* Task brief: Report how many lines below contain the word "will", and give only that number.

☆ ☆ ☆ ☆ ☆ ☆ ☆

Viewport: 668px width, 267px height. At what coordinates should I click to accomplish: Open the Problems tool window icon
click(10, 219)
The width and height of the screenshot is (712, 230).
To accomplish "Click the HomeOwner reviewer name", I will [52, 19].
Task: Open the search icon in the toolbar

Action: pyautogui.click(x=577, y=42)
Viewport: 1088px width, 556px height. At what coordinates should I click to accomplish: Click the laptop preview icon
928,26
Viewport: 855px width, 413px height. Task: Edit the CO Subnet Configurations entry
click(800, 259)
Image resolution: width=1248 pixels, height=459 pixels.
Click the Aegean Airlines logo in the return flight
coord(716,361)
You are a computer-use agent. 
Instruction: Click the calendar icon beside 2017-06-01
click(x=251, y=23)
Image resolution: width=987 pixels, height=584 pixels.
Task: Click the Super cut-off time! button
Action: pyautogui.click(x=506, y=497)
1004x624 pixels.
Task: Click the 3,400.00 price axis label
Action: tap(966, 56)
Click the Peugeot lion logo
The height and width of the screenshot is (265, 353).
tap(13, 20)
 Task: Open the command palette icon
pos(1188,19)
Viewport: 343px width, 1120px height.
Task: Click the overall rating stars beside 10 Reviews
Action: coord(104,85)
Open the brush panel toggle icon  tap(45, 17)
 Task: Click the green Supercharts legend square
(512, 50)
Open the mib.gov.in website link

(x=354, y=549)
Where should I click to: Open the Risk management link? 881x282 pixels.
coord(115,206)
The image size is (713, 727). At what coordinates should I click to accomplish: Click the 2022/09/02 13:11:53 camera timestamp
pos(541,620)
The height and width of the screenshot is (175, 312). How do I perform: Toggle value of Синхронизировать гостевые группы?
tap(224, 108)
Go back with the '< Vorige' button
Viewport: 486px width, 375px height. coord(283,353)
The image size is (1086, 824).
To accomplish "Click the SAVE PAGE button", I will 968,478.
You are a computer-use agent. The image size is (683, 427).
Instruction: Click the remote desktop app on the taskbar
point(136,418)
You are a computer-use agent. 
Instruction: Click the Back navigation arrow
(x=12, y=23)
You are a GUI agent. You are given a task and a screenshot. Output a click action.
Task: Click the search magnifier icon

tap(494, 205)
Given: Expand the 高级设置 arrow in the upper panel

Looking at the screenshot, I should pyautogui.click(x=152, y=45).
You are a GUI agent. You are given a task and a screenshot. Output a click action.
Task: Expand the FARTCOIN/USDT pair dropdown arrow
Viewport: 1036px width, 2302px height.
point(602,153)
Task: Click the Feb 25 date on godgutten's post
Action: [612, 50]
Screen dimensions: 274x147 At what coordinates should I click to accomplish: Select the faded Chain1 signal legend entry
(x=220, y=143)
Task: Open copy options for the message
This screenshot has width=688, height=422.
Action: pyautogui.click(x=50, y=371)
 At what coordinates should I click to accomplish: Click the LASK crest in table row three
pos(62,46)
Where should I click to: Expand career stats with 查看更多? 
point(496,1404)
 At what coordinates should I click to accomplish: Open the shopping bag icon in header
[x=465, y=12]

☆ ☆ ☆ ☆ ☆ ☆ ☆

* Exercise solution: 2